::: MATERIAL SUPPLIED :::
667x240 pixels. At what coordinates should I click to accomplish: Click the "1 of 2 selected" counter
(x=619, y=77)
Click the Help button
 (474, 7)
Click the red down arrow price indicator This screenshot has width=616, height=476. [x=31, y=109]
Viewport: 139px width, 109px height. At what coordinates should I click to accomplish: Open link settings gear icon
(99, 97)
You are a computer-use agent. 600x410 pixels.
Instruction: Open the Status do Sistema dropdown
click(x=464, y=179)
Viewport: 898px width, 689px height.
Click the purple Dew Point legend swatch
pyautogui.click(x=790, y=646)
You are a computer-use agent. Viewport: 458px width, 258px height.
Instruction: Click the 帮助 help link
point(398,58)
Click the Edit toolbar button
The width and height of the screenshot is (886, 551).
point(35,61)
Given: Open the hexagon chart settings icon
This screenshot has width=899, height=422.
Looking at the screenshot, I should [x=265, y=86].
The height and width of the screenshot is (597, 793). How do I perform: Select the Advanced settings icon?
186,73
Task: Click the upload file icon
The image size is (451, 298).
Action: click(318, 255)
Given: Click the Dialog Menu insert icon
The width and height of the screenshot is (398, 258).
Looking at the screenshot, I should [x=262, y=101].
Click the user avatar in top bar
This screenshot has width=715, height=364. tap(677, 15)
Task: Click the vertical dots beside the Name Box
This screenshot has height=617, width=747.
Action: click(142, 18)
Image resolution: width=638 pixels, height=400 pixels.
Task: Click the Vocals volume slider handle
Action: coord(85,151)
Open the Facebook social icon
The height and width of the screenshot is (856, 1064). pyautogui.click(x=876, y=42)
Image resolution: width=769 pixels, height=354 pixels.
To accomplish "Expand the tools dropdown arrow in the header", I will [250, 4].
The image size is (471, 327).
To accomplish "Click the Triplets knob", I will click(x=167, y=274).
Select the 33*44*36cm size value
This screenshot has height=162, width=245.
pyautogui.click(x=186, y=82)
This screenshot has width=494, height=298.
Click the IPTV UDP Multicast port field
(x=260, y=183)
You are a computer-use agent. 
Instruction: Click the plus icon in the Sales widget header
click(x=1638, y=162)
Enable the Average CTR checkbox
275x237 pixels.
:::
→ **ASSIGNED TASK**:
What you write must match the records above line for line.

→ **WORKED SOLUTION**:
667x240 pixels. At what coordinates should I click to accomplish: Click the "1 of 2 selected" counter
(x=619, y=77)
Click the Help button
 (474, 7)
Click the red down arrow price indicator This screenshot has width=616, height=476. [x=31, y=109]
Viewport: 139px width, 109px height. At what coordinates should I click to accomplish: Open link settings gear icon
(99, 97)
You are a computer-use agent. 600x410 pixels.
Instruction: Open the Status do Sistema dropdown
click(x=464, y=179)
Viewport: 898px width, 689px height.
Click the purple Dew Point legend swatch
pyautogui.click(x=790, y=646)
You are a computer-use agent. Viewport: 458px width, 258px height.
Instruction: Click the 帮助 help link
point(398,58)
Click the Edit toolbar button
The width and height of the screenshot is (886, 551).
point(35,61)
Given: Open the hexagon chart settings icon
This screenshot has width=899, height=422.
Looking at the screenshot, I should [x=265, y=86].
The height and width of the screenshot is (597, 793). How do I perform: Select the Advanced settings icon?
186,73
Task: Click the upload file icon
The image size is (451, 298).
Action: click(318, 255)
Given: Click the Dialog Menu insert icon
The width and height of the screenshot is (398, 258).
Looking at the screenshot, I should [x=262, y=101].
Click the user avatar in top bar
This screenshot has width=715, height=364. tap(677, 15)
Task: Click the vertical dots beside the Name Box
This screenshot has height=617, width=747.
Action: click(142, 18)
Image resolution: width=638 pixels, height=400 pixels.
Task: Click the Vocals volume slider handle
Action: coord(85,151)
Open the Facebook social icon
The height and width of the screenshot is (856, 1064). pyautogui.click(x=876, y=42)
Image resolution: width=769 pixels, height=354 pixels.
To accomplish "Expand the tools dropdown arrow in the header", I will [250, 4].
The image size is (471, 327).
To accomplish "Click the Triplets knob", I will click(x=167, y=274).
Select the 33*44*36cm size value
This screenshot has height=162, width=245.
pyautogui.click(x=186, y=82)
This screenshot has width=494, height=298.
Click the IPTV UDP Multicast port field
(x=260, y=183)
You are a computer-use agent. 
Instruction: Click the plus icon in the Sales widget header
click(x=1638, y=162)
Enable the Average CTR checkbox
275x237 pixels.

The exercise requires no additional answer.